Start of Data for the task
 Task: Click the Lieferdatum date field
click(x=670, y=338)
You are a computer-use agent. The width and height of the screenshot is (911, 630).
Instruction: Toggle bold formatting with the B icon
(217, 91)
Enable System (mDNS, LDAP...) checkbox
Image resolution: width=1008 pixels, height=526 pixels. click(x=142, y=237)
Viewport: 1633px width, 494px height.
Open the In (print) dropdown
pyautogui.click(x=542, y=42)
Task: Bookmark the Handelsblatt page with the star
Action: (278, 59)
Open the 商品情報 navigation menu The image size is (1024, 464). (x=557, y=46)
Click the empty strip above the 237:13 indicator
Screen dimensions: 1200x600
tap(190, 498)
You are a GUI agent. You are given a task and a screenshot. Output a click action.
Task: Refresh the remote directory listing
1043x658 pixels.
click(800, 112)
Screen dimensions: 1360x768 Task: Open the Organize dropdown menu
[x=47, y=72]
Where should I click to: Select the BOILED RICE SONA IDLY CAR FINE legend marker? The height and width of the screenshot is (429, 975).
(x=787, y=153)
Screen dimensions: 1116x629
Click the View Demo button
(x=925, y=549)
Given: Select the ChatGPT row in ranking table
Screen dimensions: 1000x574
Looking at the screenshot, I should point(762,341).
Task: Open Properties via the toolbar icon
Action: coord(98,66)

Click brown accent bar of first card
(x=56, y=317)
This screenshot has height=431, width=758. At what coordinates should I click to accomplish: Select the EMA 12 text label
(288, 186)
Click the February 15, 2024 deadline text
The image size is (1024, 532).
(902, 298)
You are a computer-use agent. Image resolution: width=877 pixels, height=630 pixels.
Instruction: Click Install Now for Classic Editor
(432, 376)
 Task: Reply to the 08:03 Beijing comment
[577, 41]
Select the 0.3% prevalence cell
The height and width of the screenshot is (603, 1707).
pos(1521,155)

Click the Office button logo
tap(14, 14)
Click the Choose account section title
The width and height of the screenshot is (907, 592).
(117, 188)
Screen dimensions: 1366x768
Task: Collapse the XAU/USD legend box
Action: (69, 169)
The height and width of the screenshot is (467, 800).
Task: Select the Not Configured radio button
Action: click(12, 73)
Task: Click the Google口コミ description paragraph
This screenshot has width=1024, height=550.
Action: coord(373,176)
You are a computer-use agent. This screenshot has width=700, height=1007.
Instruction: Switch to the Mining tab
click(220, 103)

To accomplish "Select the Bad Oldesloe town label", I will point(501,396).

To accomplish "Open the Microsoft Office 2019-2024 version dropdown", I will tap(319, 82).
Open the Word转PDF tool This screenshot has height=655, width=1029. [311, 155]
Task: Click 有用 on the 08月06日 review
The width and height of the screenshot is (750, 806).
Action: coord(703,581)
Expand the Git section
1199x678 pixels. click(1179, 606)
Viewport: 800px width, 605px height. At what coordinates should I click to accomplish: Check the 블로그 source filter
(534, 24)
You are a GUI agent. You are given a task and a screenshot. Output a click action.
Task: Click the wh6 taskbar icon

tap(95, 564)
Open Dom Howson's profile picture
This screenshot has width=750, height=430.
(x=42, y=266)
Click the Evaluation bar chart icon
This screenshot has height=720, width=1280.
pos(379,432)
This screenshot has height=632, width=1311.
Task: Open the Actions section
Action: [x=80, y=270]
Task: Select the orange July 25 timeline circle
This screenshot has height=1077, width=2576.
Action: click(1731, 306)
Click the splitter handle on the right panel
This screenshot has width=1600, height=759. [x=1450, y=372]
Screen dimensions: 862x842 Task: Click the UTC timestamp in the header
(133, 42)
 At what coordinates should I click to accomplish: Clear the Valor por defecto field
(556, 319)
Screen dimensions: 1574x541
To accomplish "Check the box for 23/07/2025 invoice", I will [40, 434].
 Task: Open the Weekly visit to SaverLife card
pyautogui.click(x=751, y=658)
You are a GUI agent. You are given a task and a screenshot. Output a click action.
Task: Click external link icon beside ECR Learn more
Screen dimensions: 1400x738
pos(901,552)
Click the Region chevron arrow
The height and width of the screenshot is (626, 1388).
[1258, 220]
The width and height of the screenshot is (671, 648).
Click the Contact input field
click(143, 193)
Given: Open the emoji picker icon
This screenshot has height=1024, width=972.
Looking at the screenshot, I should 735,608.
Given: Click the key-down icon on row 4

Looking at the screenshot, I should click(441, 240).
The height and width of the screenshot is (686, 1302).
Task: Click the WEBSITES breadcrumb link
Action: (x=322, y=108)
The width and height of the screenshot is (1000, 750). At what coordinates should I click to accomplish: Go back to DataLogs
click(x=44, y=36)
End of Data for the task
*Your goal*
Quote the data in full, keeping each word unchanged.

*Result for this exercise*
 Task: Click the Lieferdatum date field
click(x=670, y=338)
You are a computer-use agent. The width and height of the screenshot is (911, 630).
Instruction: Toggle bold formatting with the B icon
(217, 91)
Enable System (mDNS, LDAP...) checkbox
Image resolution: width=1008 pixels, height=526 pixels. click(x=142, y=237)
Viewport: 1633px width, 494px height.
Open the In (print) dropdown
pyautogui.click(x=542, y=42)
Task: Bookmark the Handelsblatt page with the star
Action: (278, 59)
Open the 商品情報 navigation menu The image size is (1024, 464). (x=557, y=46)
Click the empty strip above the 237:13 indicator
Screen dimensions: 1200x600
tap(190, 498)
You are a GUI agent. You are given a task and a screenshot. Output a click action.
Task: Refresh the remote directory listing
1043x658 pixels.
click(800, 112)
Screen dimensions: 1360x768 Task: Open the Organize dropdown menu
[x=47, y=72]
Where should I click to: Select the BOILED RICE SONA IDLY CAR FINE legend marker? The height and width of the screenshot is (429, 975).
(x=787, y=153)
Screen dimensions: 1116x629
Click the View Demo button
(x=925, y=549)
Given: Select the ChatGPT row in ranking table
Screen dimensions: 1000x574
Looking at the screenshot, I should point(762,341).
Task: Open Properties via the toolbar icon
Action: coord(98,66)

Click brown accent bar of first card
(x=56, y=317)
This screenshot has height=431, width=758. At what coordinates should I click to accomplish: Select the EMA 12 text label
(288, 186)
Click the February 15, 2024 deadline text
The image size is (1024, 532).
(902, 298)
You are a computer-use agent. Image resolution: width=877 pixels, height=630 pixels.
Instruction: Click Install Now for Classic Editor
(432, 376)
 Task: Reply to the 08:03 Beijing comment
[577, 41]
Select the 0.3% prevalence cell
The height and width of the screenshot is (603, 1707).
pos(1521,155)

Click the Office button logo
tap(14, 14)
Click the Choose account section title
The width and height of the screenshot is (907, 592).
(117, 188)
Screen dimensions: 1366x768
Task: Collapse the XAU/USD legend box
Action: (69, 169)
The height and width of the screenshot is (467, 800).
Task: Select the Not Configured radio button
Action: click(12, 73)
Task: Click the Google口コミ description paragraph
This screenshot has width=1024, height=550.
Action: coord(373,176)
You are a computer-use agent. This screenshot has width=700, height=1007.
Instruction: Switch to the Mining tab
click(220, 103)

To accomplish "Select the Bad Oldesloe town label", I will point(501,396).

To accomplish "Open the Microsoft Office 2019-2024 version dropdown", I will tap(319, 82).
Open the Word转PDF tool This screenshot has height=655, width=1029. [311, 155]
Task: Click 有用 on the 08月06日 review
The width and height of the screenshot is (750, 806).
Action: coord(703,581)
Expand the Git section
1199x678 pixels. click(1179, 606)
Viewport: 800px width, 605px height. At what coordinates should I click to accomplish: Check the 블로그 source filter
(534, 24)
You are a GUI agent. You are given a task and a screenshot. Output a click action.
Task: Click the wh6 taskbar icon

tap(95, 564)
Open Dom Howson's profile picture
This screenshot has width=750, height=430.
(x=42, y=266)
Click the Evaluation bar chart icon
This screenshot has height=720, width=1280.
pos(379,432)
This screenshot has height=632, width=1311.
Task: Open the Actions section
Action: [x=80, y=270]
Task: Select the orange July 25 timeline circle
This screenshot has height=1077, width=2576.
Action: click(1731, 306)
Click the splitter handle on the right panel
This screenshot has width=1600, height=759. [x=1450, y=372]
Screen dimensions: 862x842 Task: Click the UTC timestamp in the header
(133, 42)
 At what coordinates should I click to accomplish: Clear the Valor por defecto field
(556, 319)
Screen dimensions: 1574x541
To accomplish "Check the box for 23/07/2025 invoice", I will [40, 434].
 Task: Open the Weekly visit to SaverLife card
pyautogui.click(x=751, y=658)
You are a GUI agent. You are given a task and a screenshot. Output a click action.
Task: Click external link icon beside ECR Learn more
Screen dimensions: 1400x738
pos(901,552)
Click the Region chevron arrow
The height and width of the screenshot is (626, 1388).
[1258, 220]
The width and height of the screenshot is (671, 648).
Click the Contact input field
click(143, 193)
Given: Open the emoji picker icon
This screenshot has height=1024, width=972.
Looking at the screenshot, I should 735,608.
Given: Click the key-down icon on row 4

Looking at the screenshot, I should click(441, 240).
The height and width of the screenshot is (686, 1302).
Task: Click the WEBSITES breadcrumb link
Action: (x=322, y=108)
The width and height of the screenshot is (1000, 750). At what coordinates should I click to accomplish: Go back to DataLogs
click(x=44, y=36)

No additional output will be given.